=== Information given ===

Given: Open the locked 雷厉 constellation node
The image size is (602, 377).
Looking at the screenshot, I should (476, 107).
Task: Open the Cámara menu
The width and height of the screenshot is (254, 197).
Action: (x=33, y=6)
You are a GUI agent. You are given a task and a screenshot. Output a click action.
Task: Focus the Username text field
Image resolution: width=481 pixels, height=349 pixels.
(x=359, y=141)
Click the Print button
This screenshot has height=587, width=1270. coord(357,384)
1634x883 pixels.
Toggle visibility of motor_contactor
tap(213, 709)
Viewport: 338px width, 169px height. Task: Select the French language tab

=== Requirement ===
Only a number is wanted: how many lines of the data above contain "Open"?

=== Solved problem ===
2